Por eso aplica el refrán “¿Con qué ojos, divino tuerto?” cuando alguien exagera en sus planes que impliquen un gasto más allá de sus posibilidades.

Está como los planes tan bonitos que nos vendió —aunque no todos le compramos— el jugador de golf que tenemos por gobernador, Samuel García.

O ya se detuvo usted a pensar lo que va a costar la faraónica carretera “Interserrana” que conectaría la Carretera Central con la Carretera Nacional. Son miles de millones de pesos para sortear tanto barranco y rodear cerros y atravesar cañadas.

Dinero (que no se tiene) más tiempo que también escasea, y más si el joven mandatario cumple su promesa de buscar suceder al actual inquilino de Palacio Nacional.

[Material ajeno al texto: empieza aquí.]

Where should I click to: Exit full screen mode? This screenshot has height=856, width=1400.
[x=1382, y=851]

Usted cree que Samuel se va a conformar con terminar su sexenio como Dios manda, y cumplir así con el alicaído pueblo de Nuevo León, cuando el demonio de la soberbia le habla al oído mañana, tarde y noche…

En la otra promesa (y esto ya lo había yo señalado) en lo del libramiento La Gloria-Colombia, platicando ayer con un experto en temas fronterizos me la puso clara:

Los terrenos por los que supuestamente pasará esa vía tienen dueños muy quisquillosos, por decir lo menos.

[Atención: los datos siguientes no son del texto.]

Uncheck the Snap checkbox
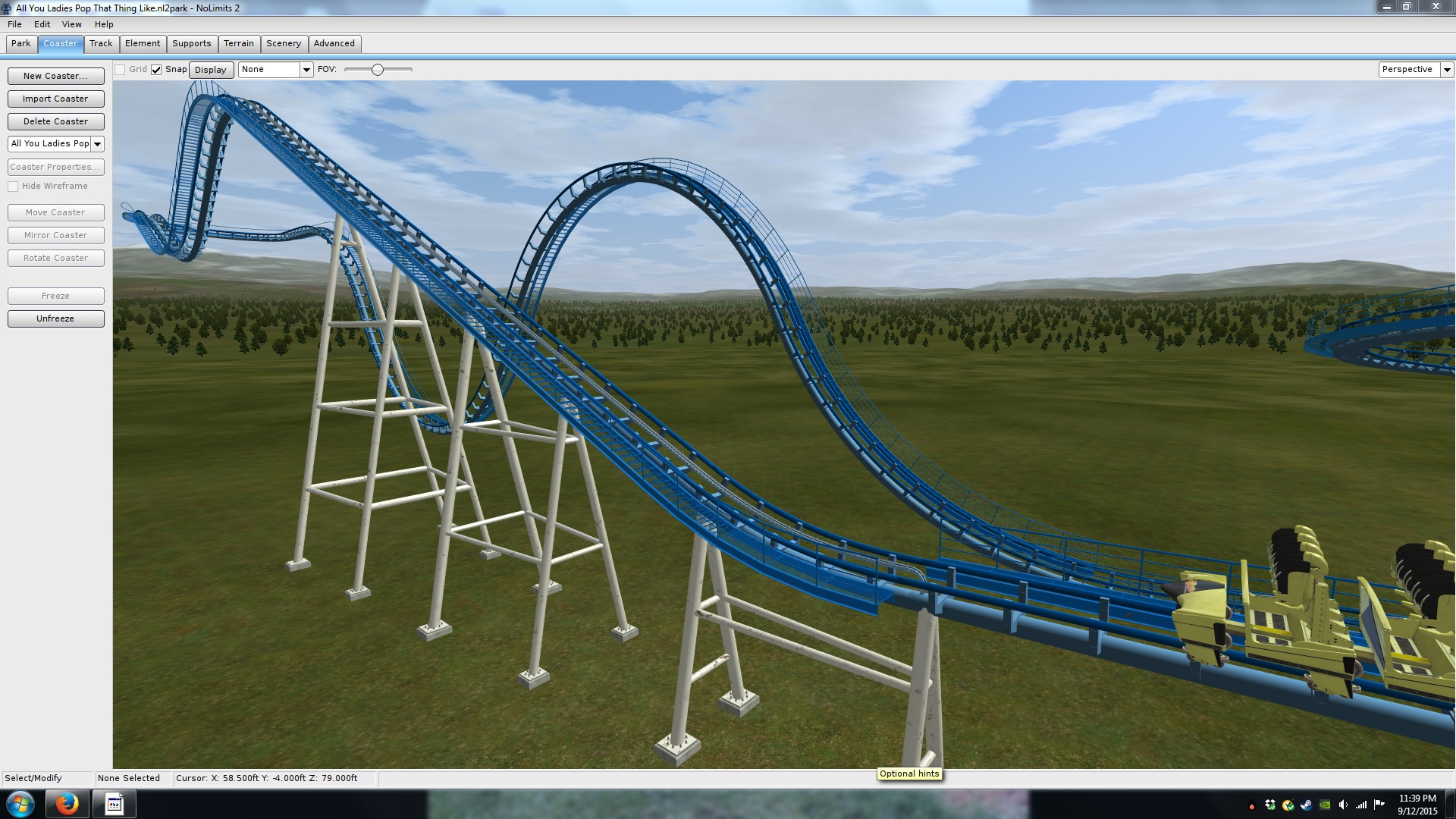Viewport: 1456px width, 819px height. tap(156, 70)
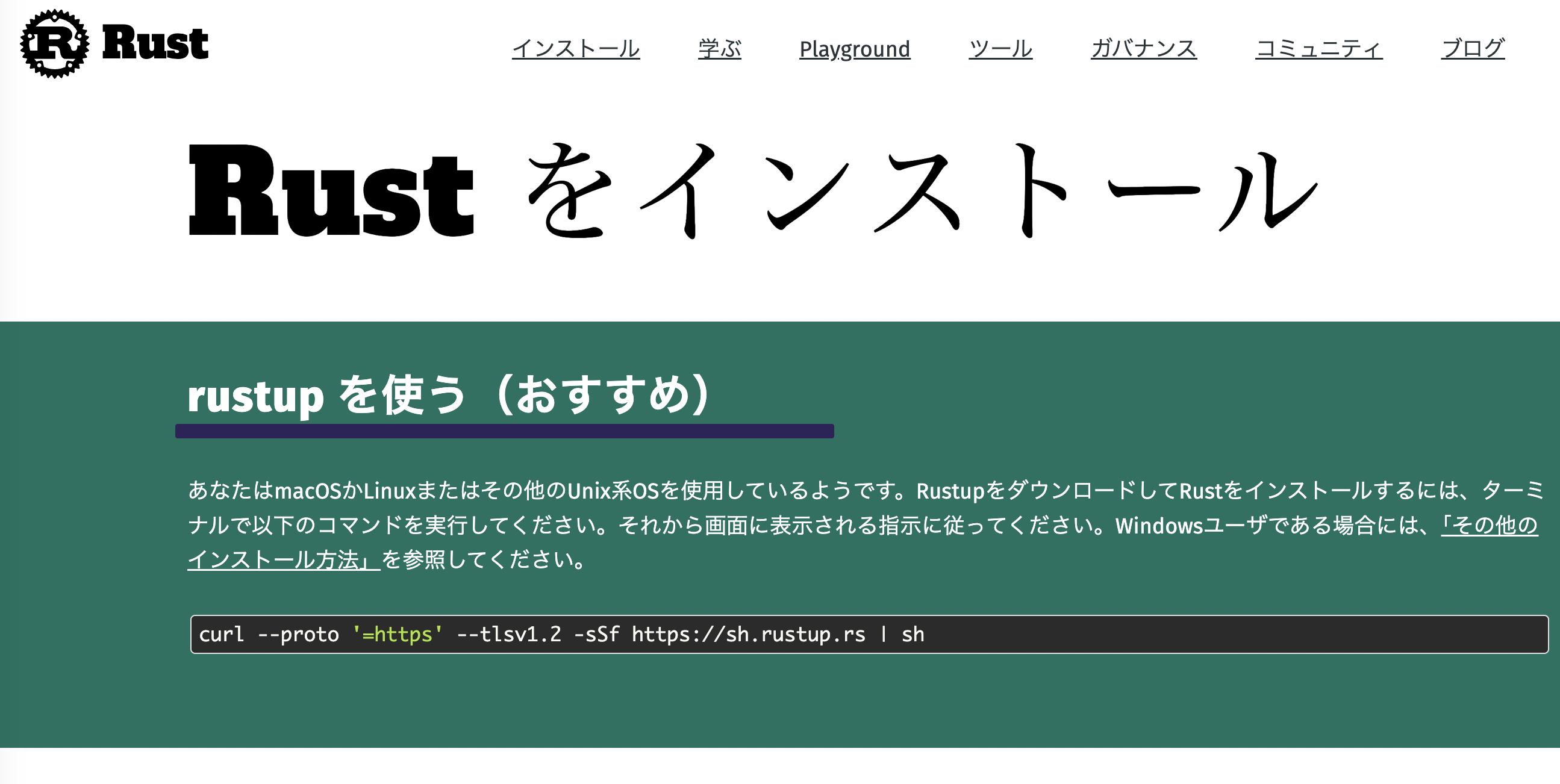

Por eso gobernadores han ido y venido con la misma cantaleta y nada se ha logrado en el tema que Samuel trae como cantando de Las Mañanitas.

Pero mi amigo me pidió considerar otro gran poder fáctico que se opondrá a la obra, que es el de las agencias aduanales establecidas en Nuevo Laredo y apoyadas (algunas, no todas) por negras organizaciones. Ellos no van a querer perder ni un dólar en operaciones que se puedan realizar en Colombia, Nuevo León.

Y tienen sus cabilderos…

Esto, más hay que volver a los dueños de los terrenos por donde se supone que pasaría la vía: ninguno está manco y darán la férrea y fea batalla.

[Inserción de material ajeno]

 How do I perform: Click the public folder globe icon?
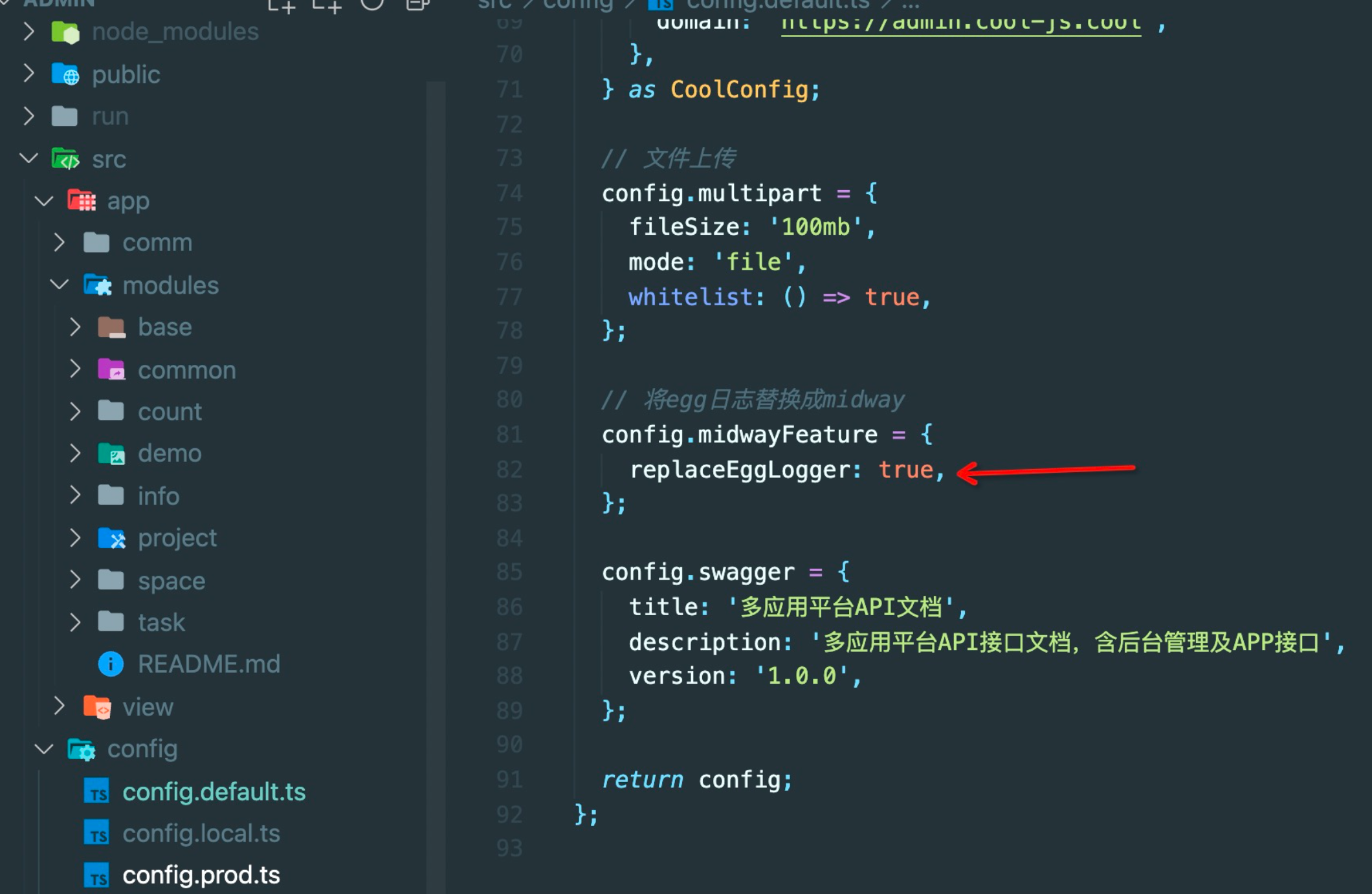(x=65, y=74)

Pero no hay que ir muy lejos para ver lo que realmente es apremiante en el estado, porque del problema realmente urgente que es el de la sequía, Samuel no ha dicho esta boca es mía.

Revivir el proyecto de traer el agua del Pánuco, construyendo un acueducto sería una solución de lo más razonable, pero no sería inmediata y si no llueve este año, nos puede cargar el payaso del desabasto.

Eso sí, con bailecitos y disfraces, mas consejos para la vida infantil en los orfanatos es muy fácil entretener al pueblo, que, si pide pan y no hay, entonces que le den pasteles, diría la dama.

Y en asuntos socialmente no menos importantes, no hay que olvidarse que el pasado 22 de diciembre el gobernador prometió que comenzarían las obras de construcción del nuevo estadio de los Tigres.

Como buen pambolero que soy, estoy esperando a que pongan la primera piedra, digo, pa pedir mis caguamas y echar unos pellejos a la lumbre en celebración…

Y como prometer no empobrece (y menos si se hace con recursos del erario, aunque estos no existan) es que Samuel, al igual que Cruz Martínez Treviño de la Garza, en las escenas de cantina, se las va a pasar echando firmas.

Pero ya no más… “¡Firmas no, Don Samy!”